Vestitor (Montri la profilon) 2015-decembro-30 17:53:27
EratoNysiad:So, the following people speak English (according to what I just said): tourists and people who work in the tourism branch, who just so happen to be the same people as the people who the Americans will speak to during their world-trip. This is why they think EVERYONE speaks English: because everyone is just everyone they have spoken to in another country.Well, that's not the entire picture concerning the Netherlands. Your post implies that it's chiefly foreign people who make no effort, but the truth is that conversing with locals is very difficult for even someone staying longer than a holiday. The main reason being that Dutch people, in the large cities, are singularly obsessed with wanting to speak English (often not half as good as they imagine, I might add) and offer limited opportunities for learners. This was much less the case just 20 years ago.
The problem here is that they don't wish to communicate with the locals. They wish to look at things eat nice food and sleep all day, for which they don't need Esperanto, but English.
It's sad.
It may be old-fashioned and unpopular in this era of self-propelling media-market-choice democracy, but sometimes people really actually don't know what is good for them, or wider society or the world at large. Who will deny that hordes are clamouring to learn English out of fear of being priced out of the future global job market; or fear of being culturally handicapped? All the while (and I have an eye here on the Netherlands too) they remain constantly one (or two, or three or ten) steps behind native English speakers.

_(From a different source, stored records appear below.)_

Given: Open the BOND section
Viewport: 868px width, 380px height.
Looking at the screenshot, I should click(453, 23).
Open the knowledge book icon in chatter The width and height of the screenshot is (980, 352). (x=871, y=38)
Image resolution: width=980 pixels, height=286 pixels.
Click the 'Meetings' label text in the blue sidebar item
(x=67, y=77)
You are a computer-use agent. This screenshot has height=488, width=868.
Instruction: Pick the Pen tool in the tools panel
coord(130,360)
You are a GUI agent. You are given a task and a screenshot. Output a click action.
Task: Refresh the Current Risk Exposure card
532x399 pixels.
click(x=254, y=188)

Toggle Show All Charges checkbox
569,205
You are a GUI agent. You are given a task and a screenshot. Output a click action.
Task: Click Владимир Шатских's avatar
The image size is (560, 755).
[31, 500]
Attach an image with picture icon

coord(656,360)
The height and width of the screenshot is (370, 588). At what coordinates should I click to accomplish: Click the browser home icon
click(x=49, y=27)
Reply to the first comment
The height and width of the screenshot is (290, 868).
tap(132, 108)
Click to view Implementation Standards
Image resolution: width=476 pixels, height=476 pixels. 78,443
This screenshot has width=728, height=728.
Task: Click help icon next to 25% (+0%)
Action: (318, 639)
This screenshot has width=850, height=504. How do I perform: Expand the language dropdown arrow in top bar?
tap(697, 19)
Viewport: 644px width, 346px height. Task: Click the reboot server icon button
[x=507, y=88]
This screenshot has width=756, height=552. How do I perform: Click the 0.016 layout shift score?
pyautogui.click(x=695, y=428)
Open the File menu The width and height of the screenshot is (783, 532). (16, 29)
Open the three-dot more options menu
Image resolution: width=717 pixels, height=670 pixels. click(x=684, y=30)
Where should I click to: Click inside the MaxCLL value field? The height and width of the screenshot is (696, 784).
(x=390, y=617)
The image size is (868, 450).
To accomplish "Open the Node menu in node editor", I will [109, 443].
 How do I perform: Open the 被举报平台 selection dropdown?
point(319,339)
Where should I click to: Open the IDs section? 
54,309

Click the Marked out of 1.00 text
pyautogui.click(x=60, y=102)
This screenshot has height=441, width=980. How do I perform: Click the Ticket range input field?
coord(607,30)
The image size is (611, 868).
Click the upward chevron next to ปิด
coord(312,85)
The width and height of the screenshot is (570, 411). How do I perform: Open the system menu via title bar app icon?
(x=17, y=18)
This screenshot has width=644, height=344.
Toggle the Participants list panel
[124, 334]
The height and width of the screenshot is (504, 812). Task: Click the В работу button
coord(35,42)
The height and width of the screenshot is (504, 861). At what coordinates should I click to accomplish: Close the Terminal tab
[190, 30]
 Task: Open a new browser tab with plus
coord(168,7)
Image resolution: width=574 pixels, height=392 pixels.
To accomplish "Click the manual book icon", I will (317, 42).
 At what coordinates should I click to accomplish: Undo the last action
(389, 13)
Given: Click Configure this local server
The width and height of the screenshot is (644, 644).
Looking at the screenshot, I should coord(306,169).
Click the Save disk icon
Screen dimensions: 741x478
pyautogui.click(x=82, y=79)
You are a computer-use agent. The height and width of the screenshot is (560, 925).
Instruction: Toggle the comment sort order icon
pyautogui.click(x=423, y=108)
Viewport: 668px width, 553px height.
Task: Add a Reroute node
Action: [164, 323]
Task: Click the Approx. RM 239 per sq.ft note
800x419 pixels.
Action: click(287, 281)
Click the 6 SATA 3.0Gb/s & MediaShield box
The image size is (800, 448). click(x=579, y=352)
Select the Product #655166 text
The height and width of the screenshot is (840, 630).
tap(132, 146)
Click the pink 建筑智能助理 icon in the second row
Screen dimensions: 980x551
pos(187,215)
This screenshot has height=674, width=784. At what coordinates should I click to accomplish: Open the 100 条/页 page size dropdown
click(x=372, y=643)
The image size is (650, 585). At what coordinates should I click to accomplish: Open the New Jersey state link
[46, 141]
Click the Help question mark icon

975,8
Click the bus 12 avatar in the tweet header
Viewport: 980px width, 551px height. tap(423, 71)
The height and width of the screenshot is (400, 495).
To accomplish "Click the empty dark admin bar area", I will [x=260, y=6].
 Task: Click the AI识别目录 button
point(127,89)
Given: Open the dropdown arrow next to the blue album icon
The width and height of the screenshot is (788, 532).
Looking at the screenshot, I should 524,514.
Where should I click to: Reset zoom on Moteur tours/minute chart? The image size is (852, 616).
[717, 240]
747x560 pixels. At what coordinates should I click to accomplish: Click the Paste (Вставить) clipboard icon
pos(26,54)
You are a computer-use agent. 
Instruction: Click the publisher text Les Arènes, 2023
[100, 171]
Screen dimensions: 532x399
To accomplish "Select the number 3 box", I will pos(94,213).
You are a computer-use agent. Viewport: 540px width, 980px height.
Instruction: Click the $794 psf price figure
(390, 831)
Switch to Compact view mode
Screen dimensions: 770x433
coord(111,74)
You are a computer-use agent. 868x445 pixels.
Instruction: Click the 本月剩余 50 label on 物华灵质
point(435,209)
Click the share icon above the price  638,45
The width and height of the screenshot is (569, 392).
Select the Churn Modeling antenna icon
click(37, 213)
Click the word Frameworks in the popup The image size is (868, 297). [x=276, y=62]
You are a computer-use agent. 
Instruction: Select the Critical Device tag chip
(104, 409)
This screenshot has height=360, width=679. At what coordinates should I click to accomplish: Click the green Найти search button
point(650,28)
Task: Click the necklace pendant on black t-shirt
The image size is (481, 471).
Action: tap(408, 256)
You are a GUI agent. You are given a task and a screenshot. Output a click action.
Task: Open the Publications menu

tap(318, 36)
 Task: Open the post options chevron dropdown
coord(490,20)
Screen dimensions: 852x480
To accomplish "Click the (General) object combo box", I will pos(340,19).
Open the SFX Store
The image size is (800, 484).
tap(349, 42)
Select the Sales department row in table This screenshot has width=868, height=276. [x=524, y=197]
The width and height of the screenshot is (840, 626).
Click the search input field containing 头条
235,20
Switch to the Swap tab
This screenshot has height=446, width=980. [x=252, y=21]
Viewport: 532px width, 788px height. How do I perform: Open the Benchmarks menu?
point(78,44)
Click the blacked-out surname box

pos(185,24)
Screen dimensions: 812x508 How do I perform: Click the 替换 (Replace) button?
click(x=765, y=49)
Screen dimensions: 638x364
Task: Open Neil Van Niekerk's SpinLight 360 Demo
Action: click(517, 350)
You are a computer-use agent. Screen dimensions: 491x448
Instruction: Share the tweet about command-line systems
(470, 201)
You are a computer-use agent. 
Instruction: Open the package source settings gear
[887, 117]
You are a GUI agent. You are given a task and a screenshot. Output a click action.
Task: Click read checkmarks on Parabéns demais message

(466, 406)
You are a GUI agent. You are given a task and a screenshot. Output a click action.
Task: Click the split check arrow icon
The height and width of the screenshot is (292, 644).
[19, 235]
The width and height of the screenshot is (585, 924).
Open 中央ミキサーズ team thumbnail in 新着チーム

I see only one long-shot remedy and it is to introduce Esperanto in primary schools, There is now a mountain of evidence that it has multiple benefits; in itself and for future language acquisition. I recently read the report 'Esperanto as a Starter Language (Esperanto UK) which details the Springboard to Languages project (S2L) which has been going on since 2006. It has gathered evidence to demonstrate the propaedeutic effect of Esperanto. That alone is a reason for adopting it in primary schooling, rather then wading through irregular languages from scratch during the teenage years.
After having learned Esperanto as the first 'foreign language' it seems to me natural that it would then play a significant role as an auxiliary language, rather then sitting on the fringes in 'Esperantujo' as it does now.
This may inspire no hope in some long-term Esperantists who have perhaps long experience of Esperanto as a subculture language and a jaded view of it ever being a true IAL. It is, however, one of the only realistic measures for dislodging the imbalance of English dominance and moving Esperanto forward to what it is was designed to do, rather than it being a subculture.